> [Stored data entries]
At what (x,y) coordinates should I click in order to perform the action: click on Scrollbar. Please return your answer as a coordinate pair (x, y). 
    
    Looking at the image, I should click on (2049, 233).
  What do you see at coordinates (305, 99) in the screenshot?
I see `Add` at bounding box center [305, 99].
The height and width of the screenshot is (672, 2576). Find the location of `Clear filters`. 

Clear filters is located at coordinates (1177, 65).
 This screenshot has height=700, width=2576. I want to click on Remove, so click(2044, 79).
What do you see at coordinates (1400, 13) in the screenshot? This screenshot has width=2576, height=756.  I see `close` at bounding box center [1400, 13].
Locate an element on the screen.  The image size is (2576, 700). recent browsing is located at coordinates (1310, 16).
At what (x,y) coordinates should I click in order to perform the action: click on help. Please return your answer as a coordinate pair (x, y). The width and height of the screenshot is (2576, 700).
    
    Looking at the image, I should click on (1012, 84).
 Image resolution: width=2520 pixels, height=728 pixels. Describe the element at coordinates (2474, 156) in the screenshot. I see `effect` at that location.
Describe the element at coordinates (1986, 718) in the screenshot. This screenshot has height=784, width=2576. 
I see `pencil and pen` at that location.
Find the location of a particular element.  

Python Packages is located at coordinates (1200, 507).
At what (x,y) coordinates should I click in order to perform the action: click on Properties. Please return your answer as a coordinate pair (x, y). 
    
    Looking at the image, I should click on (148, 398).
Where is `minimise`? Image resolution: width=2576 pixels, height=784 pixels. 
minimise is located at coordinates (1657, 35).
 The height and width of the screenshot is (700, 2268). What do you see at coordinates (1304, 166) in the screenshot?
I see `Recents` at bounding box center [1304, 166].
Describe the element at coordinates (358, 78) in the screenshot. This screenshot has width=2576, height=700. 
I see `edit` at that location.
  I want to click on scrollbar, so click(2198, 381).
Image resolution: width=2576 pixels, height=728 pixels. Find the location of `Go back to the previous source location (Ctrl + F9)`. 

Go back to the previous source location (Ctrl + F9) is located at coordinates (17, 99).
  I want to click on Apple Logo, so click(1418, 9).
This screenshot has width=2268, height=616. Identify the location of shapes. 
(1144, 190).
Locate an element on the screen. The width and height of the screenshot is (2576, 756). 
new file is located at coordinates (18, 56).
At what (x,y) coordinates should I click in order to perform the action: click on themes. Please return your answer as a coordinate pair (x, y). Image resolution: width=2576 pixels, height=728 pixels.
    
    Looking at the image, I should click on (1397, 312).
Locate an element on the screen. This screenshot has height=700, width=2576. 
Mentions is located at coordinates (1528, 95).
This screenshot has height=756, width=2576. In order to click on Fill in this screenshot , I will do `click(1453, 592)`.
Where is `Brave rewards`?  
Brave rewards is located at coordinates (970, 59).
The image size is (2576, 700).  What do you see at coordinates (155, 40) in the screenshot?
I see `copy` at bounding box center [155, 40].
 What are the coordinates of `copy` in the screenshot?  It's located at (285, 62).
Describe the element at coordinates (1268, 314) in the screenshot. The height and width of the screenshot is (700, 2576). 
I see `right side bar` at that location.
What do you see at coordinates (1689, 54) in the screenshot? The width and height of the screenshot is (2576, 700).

> [Your instructions]
Put every item above into a JSON list of strings, with one string for each line and no blank lines.

> [The solution]
[
  "At what (x,y) coordinates should I click in order to perform the action: click on Scrollbar. Please return your answer as a coordinate pair (x, y). ",
  "    Looking at the image, I should click on (2049, 233).",
  "  What do you see at coordinates (305, 99) in the screenshot?",
  "I see `Add` at bounding box center [305, 99].",
  "The height and width of the screenshot is (672, 2576). Find the location of `Clear filters`. ",
  "Clear filters is located at coordinates (1177, 65).",
  " This screenshot has height=700, width=2576. I want to click on Remove, so click(2044, 79).",
  "What do you see at coordinates (1400, 13) in the screenshot? This screenshot has width=2576, height=756.  I see `close` at bounding box center [1400, 13].",
  "Locate an element on the screen.  The image size is (2576, 700). recent browsing is located at coordinates (1310, 16).",
  "At what (x,y) coordinates should I click in order to perform the action: click on help. Please return your answer as a coordinate pair (x, y). The width and height of the screenshot is (2576, 700).",
  "    Looking at the image, I should click on (1012, 84).",
  " Image resolution: width=2520 pixels, height=728 pixels. Describe the element at coordinates (2474, 156) in the screenshot. I see `effect` at that location.",
  "Describe the element at coordinates (1986, 718) in the screenshot. This screenshot has height=784, width=2576. ",
  "I see `pencil and pen` at that location.",
  "Find the location of a particular element.  ",
  "Python Packages is located at coordinates (1200, 507).",
  "At what (x,y) coordinates should I click in order to perform the action: click on Properties. Please return your answer as a coordinate pair (x, y). ",
  "    Looking at the image, I should click on (148, 398).",
  "Where is `minimise`? Image resolution: width=2576 pixels, height=784 pixels. ",
  "minimise is located at coordinates (1657, 35).",
  " The height and width of the screenshot is (700, 2268). What do you see at coordinates (1304, 166) in the screenshot?",
  "I see `Recents` at bounding box center [1304, 166].",
  "Describe the element at coordinates (358, 78) in the screenshot. This screenshot has width=2576, height=700. ",
  "I see `edit` at that location.",
  "  I want to click on scrollbar, so click(2198, 381).",
  "Image resolution: width=2576 pixels, height=728 pixels. Find the location of `Go back to the previous source location (Ctrl + F9)`. ",
  "Go back to the previous source location (Ctrl + F9) is located at coordinates (17, 99).",
  "  I want to click on Apple Logo, so click(1418, 9).",
  "This screenshot has width=2268, height=616. Identify the location of shapes. ",
  "(1144, 190).",
  "Locate an element on the screen. The width and height of the screenshot is (2576, 756). ",
  "new file is located at coordinates (18, 56).",
  "At what (x,y) coordinates should I click in order to perform the action: click on themes. Please return your answer as a coordinate pair (x, y). Image resolution: width=2576 pixels, height=728 pixels.",
  "    Looking at the image, I should click on (1397, 312).",
  "Locate an element on the screen. This screenshot has height=700, width=2576. ",
  "Mentions is located at coordinates (1528, 95).",
  "This screenshot has height=756, width=2576. In order to click on Fill in this screenshot , I will do `click(1453, 592)`.",
  "Where is `Brave rewards`?  ",
  "Brave rewards is located at coordinates (970, 59).",
  "The image size is (2576, 700).  What do you see at coordinates (155, 40) in the screenshot?",
  "I see `copy` at bounding box center [155, 40].",
  " What are the coordinates of `copy` in the screenshot?  It's located at (285, 62).",
  "Describe the element at coordinates (1268, 314) in the screenshot. The height and width of the screenshot is (700, 2576). ",
  "I see `right side bar` at that location.",
  "What do you see at coordinates (1689, 54) in the screenshot? The width and height of the screenshot is (2576, 700)."
]